I went to yoga and cried like a baby.

Ok, well, there’s a bit more to it than that.

I love yoga. You might not be able to tell by looking at me, but I love the challenge of a good vinyasa session and the meditative effects it brings on. Its a way to find peace in my otherwise infinitely busy mind. However, despite my love for yoga, I always resorted to apps or youtube classes to get my bend on to…I hadn’t actually attended a yoga class at all. I just appreciated the idea of getting some exercise and meditation in without having to hit the gym.
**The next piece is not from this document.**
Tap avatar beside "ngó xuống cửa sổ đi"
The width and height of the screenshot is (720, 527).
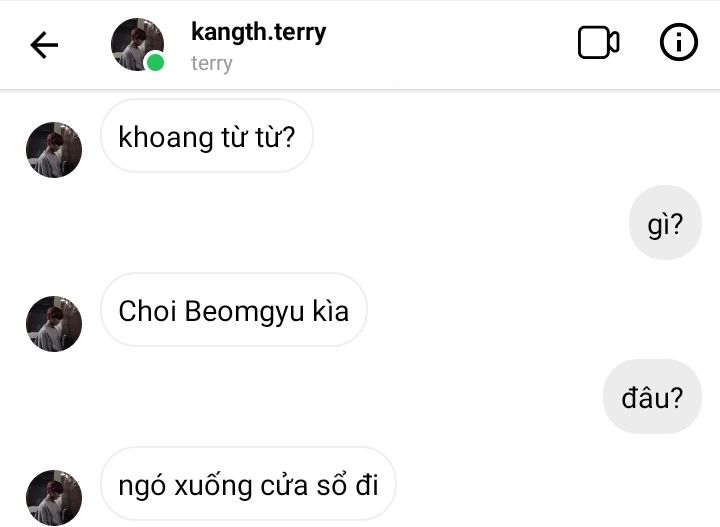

Flash forward to the beginning of February. My good friend Penelope (who, I might add, is tremendously positive and encouraging) had been insisting I check out The Yoga Room in Redlands (shameless plug, sorry about it), so after about as much procrastination and gender-related anxiety, I relented and took a trip down there. In an ironic twist, my good friend Paige’s mom (yep, same Paige from some of my favorite photos) works as the studio manager. Prior to the class, Penelope introduced me to some of her friends and the studio owners, and not once did anyone even raise an eyebrow at my trans-ness. I normally wouldn’t place any importance on this in my blog, BUT I do think it’s important that my fellow trans people can feel welcome in an environment like this. I don’t think this is something the people at the studio even had in their heads, but it meant a LOT to me.
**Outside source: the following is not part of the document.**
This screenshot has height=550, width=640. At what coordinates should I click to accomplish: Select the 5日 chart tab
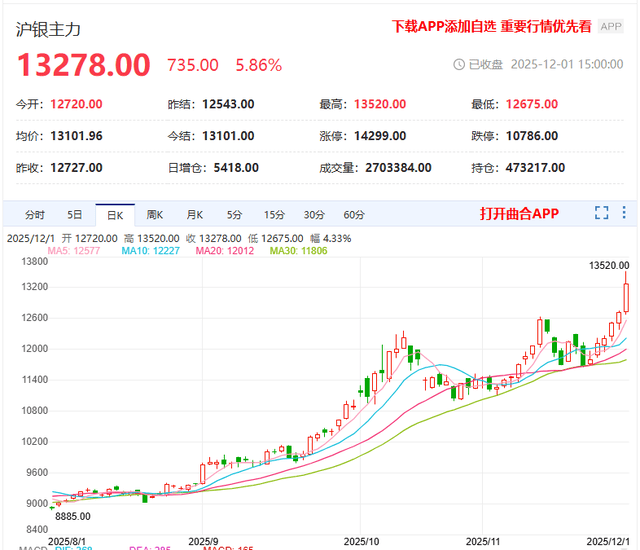click(x=75, y=214)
The class itself was jam packed with seasoned yogis but not once did I feel intimidated or inadequate; in fact, quite the contrary. Seeing so many other yogis gathered in one place but all on their own journey was inspiring, and I knew that even though I might not be able to do everything or that I’m a little (a lot) pudgier than anyone else in the room, I knew I’d be ok.

This wasn’t a hot yoga class, but the room was kept warm and humid, comfy at first but then became a sauna after working up a sweat. It didn’t feel gross though, but it reminded me to towel off and drink water frequently. The moves themselves were ones I was familiar with. Plenty of Down Dog, Side Angle, and Warrior variations to bust my ass to. But it wasn’t the vinyasas that broke me down, it was the instructor, Daniel, and his speech that absolutely reduced my ego to rubble for a good week or so.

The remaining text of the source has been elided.